Outstanding documentary about the women's body shaming industry
Documentaries are a great platform for social and political enlightenment and there no limits to their educational power. The Australian-produced film Embrace (2016) is an outstanding example of documentary storytelling with potential to change attitudes towards the perception of women's bodies. Its impact comes from the way it does not preach, it does not lecture, rather it reaches out to both men and women everywhere and asks why is the tyranny of body shaming continuing into the modern era?

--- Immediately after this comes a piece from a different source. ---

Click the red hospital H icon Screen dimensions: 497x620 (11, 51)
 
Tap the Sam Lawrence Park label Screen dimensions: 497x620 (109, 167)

Director Taryn Brumfitt created a social media firestorm when she posted 'before and after' images of herself but reversed the order in which people expect them to appear. In other words, the 'before' image represented the idealised female form posing in a bodybuilding contest while the 'after' image represented comfortable self-acceptance after having three children. Expressing pride in her 'after' shape was a simple gesture that shocked millions into thinking about the body image cultural prison that tyrannises women. It also flushed out large numbers of vitriolic trolls whose fantasies were threatened. The global reaction led her to crowdfund a film and travel across several continents interviewing prominent and ordinary women who speak openly about their bodies. Everywhere she goes, media-scapes are dominated by images of underweight women who dare not eat normally but whose images create unattainable role models. In the only scene dominated by a male, Brumfitt subjects herself to an assessment by a cosmetic surgeon who shames and prods her like bits of meat begging for a scalpel. The film records with warmth and sensitivity the views of women who reflect the diversity of the female form, and it is impossible to not be touched by their stories.
As a male, it was a shock to hear that over 90% of women dislike their body and the most common adjective used by women to describe their own is "disgusting". To Brumfitt's credit, she left the elephant in the room unnamed and there is no obvious finger pointing towards the media moguls and the captains of the shaming industries. The globalisation of media has accelerated the problem and even in cultures where once a fuller female form was greatly admired they are now dealing with the long-term emotional scars of shaming bodies into smaller shapes. If Embrace was shown in every high school it would lead to lasting cultural change and contribute towards a happier world. Women may learn little from this film, but men can learn a lot.